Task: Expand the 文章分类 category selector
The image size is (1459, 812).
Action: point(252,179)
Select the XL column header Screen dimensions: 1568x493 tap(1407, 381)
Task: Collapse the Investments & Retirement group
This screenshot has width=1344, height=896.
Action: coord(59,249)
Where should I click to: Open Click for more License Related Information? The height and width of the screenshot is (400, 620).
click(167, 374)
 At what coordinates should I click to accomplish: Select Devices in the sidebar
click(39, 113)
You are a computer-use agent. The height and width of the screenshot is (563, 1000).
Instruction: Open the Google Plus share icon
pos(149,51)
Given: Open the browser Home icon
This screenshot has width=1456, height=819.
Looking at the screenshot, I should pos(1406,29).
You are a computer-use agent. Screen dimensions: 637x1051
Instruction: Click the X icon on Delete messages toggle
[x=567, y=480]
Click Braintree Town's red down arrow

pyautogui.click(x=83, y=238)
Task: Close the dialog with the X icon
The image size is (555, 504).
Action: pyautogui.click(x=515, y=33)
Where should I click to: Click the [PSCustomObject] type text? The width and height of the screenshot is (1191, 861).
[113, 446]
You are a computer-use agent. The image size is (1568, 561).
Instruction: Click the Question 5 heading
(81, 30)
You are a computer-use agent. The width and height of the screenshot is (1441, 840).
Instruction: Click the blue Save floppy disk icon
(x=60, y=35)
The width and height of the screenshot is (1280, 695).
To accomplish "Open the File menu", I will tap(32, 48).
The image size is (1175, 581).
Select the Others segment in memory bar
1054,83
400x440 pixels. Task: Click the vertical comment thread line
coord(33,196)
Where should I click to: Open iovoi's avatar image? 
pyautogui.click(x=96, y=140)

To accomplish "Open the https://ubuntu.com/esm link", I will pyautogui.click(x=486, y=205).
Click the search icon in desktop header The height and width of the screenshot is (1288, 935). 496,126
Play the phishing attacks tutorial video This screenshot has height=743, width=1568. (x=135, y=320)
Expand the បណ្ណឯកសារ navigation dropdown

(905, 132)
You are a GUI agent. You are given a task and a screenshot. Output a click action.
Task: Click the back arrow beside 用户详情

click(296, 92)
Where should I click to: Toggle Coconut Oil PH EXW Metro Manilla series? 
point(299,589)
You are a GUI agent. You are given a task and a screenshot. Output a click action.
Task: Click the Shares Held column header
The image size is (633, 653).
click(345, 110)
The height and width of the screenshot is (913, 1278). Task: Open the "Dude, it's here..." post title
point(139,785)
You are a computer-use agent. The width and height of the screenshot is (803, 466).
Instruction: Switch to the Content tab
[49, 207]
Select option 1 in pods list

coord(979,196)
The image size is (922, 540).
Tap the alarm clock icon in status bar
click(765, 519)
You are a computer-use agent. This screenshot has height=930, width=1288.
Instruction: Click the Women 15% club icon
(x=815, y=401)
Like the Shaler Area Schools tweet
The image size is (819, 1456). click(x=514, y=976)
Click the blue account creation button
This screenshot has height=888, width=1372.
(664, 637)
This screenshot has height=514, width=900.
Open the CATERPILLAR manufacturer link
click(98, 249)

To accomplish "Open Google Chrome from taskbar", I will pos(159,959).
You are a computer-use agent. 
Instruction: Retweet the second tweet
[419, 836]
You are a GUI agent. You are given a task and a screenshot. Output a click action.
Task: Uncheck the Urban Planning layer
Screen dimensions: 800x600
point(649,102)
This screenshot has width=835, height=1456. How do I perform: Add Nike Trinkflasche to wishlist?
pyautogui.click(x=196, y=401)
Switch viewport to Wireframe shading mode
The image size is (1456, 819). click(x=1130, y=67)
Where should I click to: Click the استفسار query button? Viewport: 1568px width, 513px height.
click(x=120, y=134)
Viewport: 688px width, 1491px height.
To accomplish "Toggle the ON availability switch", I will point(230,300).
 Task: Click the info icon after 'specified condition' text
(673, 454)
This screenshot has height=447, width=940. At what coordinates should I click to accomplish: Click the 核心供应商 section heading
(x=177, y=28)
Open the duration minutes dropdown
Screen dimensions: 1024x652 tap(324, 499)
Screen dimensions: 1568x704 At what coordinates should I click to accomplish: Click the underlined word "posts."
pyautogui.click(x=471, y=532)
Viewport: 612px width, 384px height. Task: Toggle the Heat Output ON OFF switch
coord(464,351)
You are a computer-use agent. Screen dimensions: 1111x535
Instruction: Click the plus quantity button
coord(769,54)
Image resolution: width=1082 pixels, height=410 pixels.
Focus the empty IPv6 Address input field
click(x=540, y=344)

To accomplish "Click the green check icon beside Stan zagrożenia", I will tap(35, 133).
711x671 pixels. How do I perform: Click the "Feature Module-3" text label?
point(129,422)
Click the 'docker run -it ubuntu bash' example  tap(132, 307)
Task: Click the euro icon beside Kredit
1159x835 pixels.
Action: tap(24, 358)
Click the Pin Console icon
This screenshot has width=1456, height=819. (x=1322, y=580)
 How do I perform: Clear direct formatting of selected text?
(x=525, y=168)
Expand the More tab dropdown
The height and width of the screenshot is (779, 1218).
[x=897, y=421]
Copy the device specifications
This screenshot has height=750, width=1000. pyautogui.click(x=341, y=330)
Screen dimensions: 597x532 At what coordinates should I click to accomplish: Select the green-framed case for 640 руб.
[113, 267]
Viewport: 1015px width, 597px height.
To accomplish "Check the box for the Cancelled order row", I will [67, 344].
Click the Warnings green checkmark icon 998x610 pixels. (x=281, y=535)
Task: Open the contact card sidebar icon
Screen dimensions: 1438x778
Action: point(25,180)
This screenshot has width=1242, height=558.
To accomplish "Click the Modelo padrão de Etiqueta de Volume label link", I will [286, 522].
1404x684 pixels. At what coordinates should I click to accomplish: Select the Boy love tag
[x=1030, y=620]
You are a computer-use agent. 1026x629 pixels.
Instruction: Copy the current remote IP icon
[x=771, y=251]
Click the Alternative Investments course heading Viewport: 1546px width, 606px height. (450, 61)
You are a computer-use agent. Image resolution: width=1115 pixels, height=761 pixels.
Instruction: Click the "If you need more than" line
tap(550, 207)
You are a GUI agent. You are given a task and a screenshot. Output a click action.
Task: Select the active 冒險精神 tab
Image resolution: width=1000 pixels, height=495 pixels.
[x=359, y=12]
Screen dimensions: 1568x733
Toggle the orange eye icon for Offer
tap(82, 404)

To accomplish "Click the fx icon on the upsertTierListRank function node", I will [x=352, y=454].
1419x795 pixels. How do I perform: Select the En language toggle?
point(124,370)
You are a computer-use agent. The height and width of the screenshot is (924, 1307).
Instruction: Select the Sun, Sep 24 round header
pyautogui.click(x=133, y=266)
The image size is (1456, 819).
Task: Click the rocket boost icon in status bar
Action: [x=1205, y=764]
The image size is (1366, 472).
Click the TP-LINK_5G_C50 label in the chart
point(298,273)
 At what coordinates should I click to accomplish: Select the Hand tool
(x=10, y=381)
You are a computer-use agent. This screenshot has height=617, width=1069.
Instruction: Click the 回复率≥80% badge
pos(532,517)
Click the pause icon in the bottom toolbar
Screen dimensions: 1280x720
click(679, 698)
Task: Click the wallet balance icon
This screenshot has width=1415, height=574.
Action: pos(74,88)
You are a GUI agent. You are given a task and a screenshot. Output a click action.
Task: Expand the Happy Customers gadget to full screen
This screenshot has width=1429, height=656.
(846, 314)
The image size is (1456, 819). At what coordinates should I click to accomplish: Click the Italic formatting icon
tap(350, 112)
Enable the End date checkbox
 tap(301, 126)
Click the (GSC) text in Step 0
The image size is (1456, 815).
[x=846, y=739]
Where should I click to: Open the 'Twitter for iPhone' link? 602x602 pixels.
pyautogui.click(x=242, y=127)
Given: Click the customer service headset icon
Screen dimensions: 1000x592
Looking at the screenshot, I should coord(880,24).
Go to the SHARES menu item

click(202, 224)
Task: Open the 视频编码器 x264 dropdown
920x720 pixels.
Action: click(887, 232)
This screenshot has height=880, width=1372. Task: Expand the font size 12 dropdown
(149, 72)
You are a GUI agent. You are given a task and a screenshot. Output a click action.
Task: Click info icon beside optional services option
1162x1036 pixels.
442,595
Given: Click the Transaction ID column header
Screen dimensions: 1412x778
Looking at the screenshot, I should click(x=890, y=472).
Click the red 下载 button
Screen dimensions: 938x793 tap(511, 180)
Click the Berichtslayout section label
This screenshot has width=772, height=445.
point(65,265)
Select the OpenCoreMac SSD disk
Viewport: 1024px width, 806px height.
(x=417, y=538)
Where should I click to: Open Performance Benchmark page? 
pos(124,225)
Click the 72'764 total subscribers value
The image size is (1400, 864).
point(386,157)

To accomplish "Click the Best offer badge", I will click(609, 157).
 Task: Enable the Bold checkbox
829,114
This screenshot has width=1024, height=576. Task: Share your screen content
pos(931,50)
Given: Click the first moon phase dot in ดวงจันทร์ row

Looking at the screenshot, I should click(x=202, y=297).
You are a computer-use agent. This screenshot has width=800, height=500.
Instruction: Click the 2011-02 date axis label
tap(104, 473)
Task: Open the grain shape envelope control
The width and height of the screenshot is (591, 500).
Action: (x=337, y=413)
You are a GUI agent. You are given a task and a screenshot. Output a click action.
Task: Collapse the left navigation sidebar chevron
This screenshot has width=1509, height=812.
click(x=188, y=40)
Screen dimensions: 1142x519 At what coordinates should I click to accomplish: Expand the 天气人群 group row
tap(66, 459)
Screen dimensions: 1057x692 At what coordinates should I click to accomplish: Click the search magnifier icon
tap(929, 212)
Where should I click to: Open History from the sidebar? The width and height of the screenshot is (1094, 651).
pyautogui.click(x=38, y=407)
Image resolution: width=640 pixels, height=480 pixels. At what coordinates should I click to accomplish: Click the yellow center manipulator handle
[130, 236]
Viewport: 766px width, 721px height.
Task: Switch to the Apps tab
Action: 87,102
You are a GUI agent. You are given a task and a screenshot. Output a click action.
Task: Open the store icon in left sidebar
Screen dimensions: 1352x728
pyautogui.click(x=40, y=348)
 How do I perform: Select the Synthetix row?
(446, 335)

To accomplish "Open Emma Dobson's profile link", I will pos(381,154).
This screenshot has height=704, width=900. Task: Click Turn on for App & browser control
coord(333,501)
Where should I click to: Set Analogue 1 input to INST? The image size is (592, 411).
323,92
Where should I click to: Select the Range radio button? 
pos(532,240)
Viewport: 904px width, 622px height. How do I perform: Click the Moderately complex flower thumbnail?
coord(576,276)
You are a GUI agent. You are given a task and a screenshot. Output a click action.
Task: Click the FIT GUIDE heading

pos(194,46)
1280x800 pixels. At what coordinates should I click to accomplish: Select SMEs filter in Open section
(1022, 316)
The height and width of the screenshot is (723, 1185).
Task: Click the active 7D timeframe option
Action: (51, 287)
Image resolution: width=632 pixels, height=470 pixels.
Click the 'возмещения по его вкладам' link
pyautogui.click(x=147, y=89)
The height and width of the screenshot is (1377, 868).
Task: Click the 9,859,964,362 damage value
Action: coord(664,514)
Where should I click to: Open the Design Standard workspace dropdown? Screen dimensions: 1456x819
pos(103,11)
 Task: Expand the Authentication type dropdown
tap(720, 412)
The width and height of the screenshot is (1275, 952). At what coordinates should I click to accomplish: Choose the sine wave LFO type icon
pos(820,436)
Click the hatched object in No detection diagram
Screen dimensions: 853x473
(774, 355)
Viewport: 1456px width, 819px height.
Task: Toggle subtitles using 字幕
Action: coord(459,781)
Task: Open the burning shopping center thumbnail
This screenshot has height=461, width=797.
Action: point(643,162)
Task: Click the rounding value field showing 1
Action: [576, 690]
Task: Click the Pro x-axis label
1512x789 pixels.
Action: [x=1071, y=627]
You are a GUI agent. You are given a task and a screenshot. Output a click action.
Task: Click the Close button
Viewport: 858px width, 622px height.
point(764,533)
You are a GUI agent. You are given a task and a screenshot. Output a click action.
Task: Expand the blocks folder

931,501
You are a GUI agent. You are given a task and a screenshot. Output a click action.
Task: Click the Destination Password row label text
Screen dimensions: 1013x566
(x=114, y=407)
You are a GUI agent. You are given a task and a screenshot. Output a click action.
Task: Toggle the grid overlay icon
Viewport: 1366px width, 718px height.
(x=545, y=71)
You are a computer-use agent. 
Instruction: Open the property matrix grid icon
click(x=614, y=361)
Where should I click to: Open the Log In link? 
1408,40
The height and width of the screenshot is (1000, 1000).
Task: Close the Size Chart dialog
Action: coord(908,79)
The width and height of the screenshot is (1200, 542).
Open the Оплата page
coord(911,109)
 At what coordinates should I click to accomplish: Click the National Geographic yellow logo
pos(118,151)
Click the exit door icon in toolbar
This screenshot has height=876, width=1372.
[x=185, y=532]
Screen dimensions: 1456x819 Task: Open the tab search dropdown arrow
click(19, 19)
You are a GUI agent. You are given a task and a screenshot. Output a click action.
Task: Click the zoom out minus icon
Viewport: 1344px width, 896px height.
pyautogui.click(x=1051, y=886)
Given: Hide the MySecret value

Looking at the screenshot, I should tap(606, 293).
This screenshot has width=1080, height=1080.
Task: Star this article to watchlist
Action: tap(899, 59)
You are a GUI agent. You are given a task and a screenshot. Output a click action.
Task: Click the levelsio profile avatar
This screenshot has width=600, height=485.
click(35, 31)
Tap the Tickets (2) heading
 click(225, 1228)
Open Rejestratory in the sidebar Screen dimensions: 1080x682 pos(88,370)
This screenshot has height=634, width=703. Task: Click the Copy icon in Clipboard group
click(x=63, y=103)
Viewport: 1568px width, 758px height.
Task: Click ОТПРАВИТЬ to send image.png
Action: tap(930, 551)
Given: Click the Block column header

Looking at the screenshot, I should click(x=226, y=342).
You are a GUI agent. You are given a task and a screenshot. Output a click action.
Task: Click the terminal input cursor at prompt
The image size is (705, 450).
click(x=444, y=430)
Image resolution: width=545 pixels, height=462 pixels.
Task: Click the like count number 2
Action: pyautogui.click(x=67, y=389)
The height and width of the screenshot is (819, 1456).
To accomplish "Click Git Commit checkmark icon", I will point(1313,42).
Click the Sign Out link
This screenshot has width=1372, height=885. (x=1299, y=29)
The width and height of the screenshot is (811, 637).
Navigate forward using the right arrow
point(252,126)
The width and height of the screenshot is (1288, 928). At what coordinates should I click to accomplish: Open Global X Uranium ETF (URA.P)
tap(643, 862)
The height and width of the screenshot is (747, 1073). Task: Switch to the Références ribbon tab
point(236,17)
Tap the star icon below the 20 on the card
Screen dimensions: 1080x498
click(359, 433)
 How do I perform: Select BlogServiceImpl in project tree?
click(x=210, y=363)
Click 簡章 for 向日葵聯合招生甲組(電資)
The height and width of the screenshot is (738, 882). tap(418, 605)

**Problem statement:** Write out the records above word for word, starting at their first line and ending at the line containing "(x=60, y=35)", with that line included.

**Solution:**
Task: Expand the 文章分类 category selector
The image size is (1459, 812).
Action: point(252,179)
Select the XL column header Screen dimensions: 1568x493 tap(1407, 381)
Task: Collapse the Investments & Retirement group
This screenshot has width=1344, height=896.
Action: coord(59,249)
Where should I click to: Open Click for more License Related Information? The height and width of the screenshot is (400, 620).
click(167, 374)
 At what coordinates should I click to accomplish: Select Devices in the sidebar
click(39, 113)
You are a computer-use agent. The height and width of the screenshot is (563, 1000).
Instruction: Open the Google Plus share icon
pos(149,51)
Given: Open the browser Home icon
This screenshot has width=1456, height=819.
Looking at the screenshot, I should pos(1406,29).
You are a computer-use agent. Screen dimensions: 637x1051
Instruction: Click the X icon on Delete messages toggle
[x=567, y=480]
Click Braintree Town's red down arrow

pyautogui.click(x=83, y=238)
Task: Close the dialog with the X icon
The image size is (555, 504).
Action: pyautogui.click(x=515, y=33)
Where should I click to: Click the [PSCustomObject] type text? The width and height of the screenshot is (1191, 861).
[113, 446]
You are a computer-use agent. The image size is (1568, 561).
Instruction: Click the Question 5 heading
(81, 30)
You are a computer-use agent. The width and height of the screenshot is (1441, 840).
Instruction: Click the blue Save floppy disk icon
(x=60, y=35)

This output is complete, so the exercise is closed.